Dieci domande (vecchie e nuove) per questo primo maggio

La festa del primo maggio, ogni volta, costituisce un momento di riflessione sul lavoro (e sui lavoratori). Anche sulla nostra professione di giornalisti, naturalmente, che esce profondamente cambiata dai due anni di pandemia. Siamo meno di prima, spesso più poveri, talvolta disorientati rispetto alla tecnologia che avanza e assorbe ruoli e competenze.

Avevamo creduto che dopo il periodo più duro fosse possibile preparare una ripartenza realistica e sostenibile (anche sotto il profilo etico) dell’informazione professionale. Ci siamo illusi, probabilmente, ma non perdiamo del tutto la speranza. E rilanciamo, aggiornandole, le dieci domande che ci eravamo posti nel 2020. Cercheremo nuove risposte da tanti nostri interlocutori, con il loro aiuto proveremo ad individuare gli scenari futuri, ascolteremo anche le voci dal nostro interno, soprattutto dei nostri giornalisti più giovani.

1. Quale preparazione è davvero necessaria oggi per il giornalista, alla luce dell’esperienza di questi ultimi due anni? Come impostare i nuovi percorsi di studio e formazione per il futuro?
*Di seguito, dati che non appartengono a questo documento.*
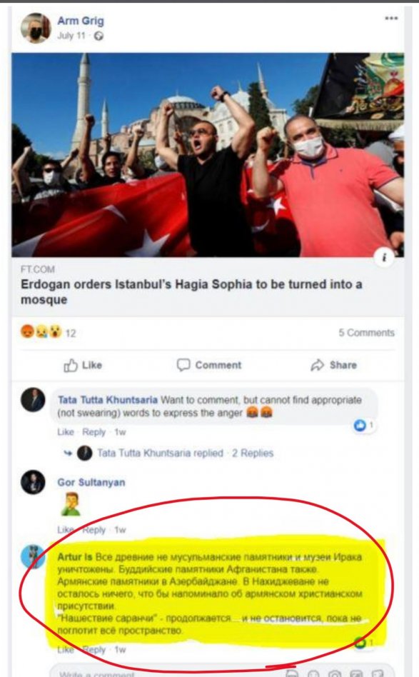This screenshot has width=419, height=677.
Task: Click the Comment speech bubble button
Action: (209, 365)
2. L’organizzazione del lavoro, anche nelle redazioni più strutturate, è molto cambiata. La molteplicità delle fonti a disposizione (un flusso multimediale ininterrotto) ha reso più centrale il ‘desk’, il lavoro di mediazione e rilancio in redazione. Molte interviste si fanno ancora in collegamento da remoto, persino per documentare la guerra si ricorre prevalentemente ai freelance. Che effetti produrrà questo modello nel medio e lungo termine?
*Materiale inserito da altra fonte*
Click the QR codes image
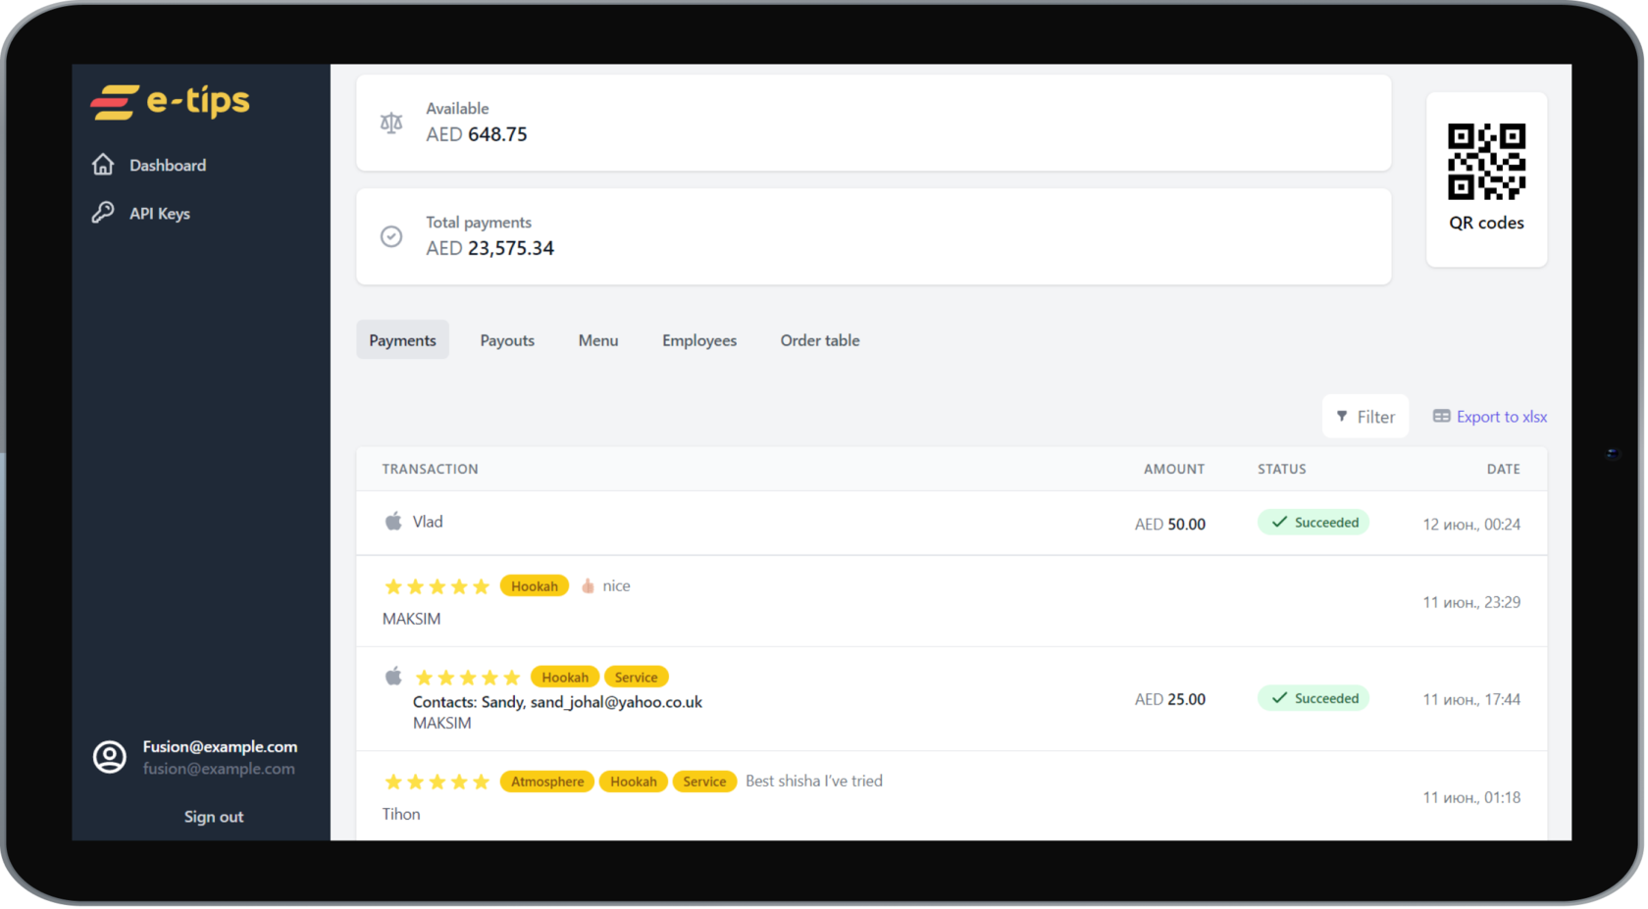 point(1486,162)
3. La crisi economica e di introiti per le aziende editoriali ha messo a rischio per molti il lavoro e rende estremamente difficile l’inserimento di nuove professionalità. Come possiamo riequilibrare il sistema?
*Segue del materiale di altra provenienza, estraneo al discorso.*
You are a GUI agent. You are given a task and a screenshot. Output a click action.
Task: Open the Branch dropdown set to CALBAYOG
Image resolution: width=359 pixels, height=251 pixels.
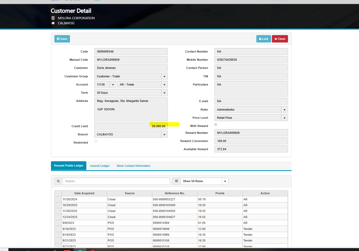164,135
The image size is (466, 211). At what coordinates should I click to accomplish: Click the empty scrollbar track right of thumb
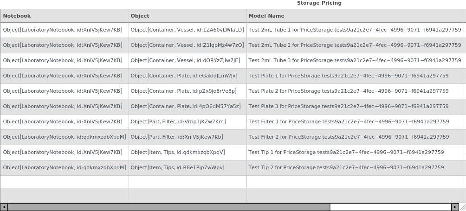[x=390, y=207]
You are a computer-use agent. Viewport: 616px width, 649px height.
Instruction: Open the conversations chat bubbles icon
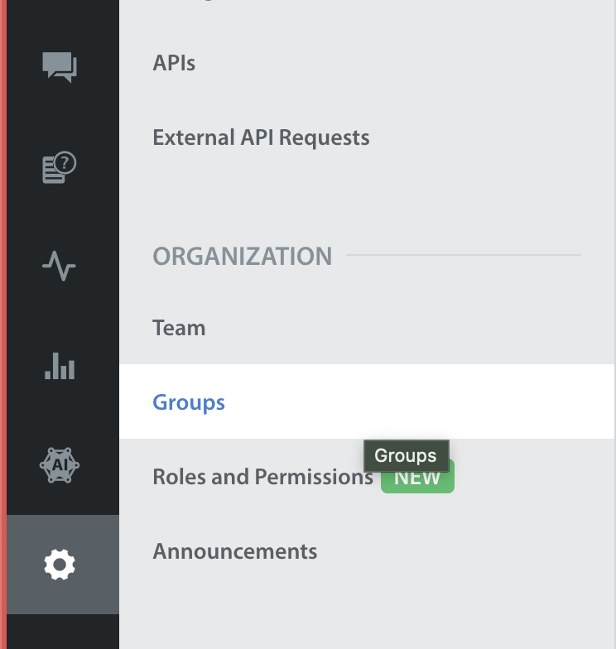pos(60,67)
4. Oltre alla difficoltà di inserire i giovani, che spesso trovano la porta chiusa persino per stages e tirocini, c’è il problema enorme di chi esce dal mercato del lavoro giornalistico senza tutele e prospettive. Quali interventi sono auspicabili?

5. I più penalizzati sono stati certamente i ‘precari’ dell’informazione. I sostegni economici, quando ci sono stati, si sono rivelati insufficienti. Quale futuro si prospetta adesso per loro? Quali regole dobbiamo introdurre perchè il salario sia almeno dignitoso?

6. Per i duemila giornalisti con un contratto nelle emittenti televisive locali (e per tutto il personale che vi lavora) si apre una fase con un’altra incognita: il passaggio al “nuovo digitale”. Costa molto e penalizza tante realtà consolidate. C’è il pericolo che esse chiudano o riducano gli investimenti. Come tutelare tutti questi lavoratori?

7. Prima il Covid, ora la guerra. Sono argomenti che monopolizzano giornali, telegiornali e pagine web. E lasciano poco spazio a tutto il resto. E’ ancora possibile fare informazione su ‘altro’? Rovesciare, quando è saggio e opportuno, l’ordine delle notizie?

8. Come andrebbe orientata l’informazione istituzionale (dello stato e degli enti locali)? Quali criteri (anche nuovi) dovrebbero ispirarla? E qual è oggi il ruolo del giornalista nella pubblica amministrazione? Anche l’informazione religiosa è cambiata. Lo stato di necessità, soprattutto nella prima fase dell’emergenza sanitaria, l’ha posta al centro degli interessi di molti. Deve modificarsi anche il modo di farla? E come?

9. L’impennata di ascolti delle tv allnews e la grande audience dei siti aggiornati in tempo reale ci stanno portando di fatto ad un nuovo modello di informazione? Quali rischi corriamo?

10. quale ruolo dovrebbe avere, in virtù di queste e altre considerazioni, un’associazione come l’Ucsi?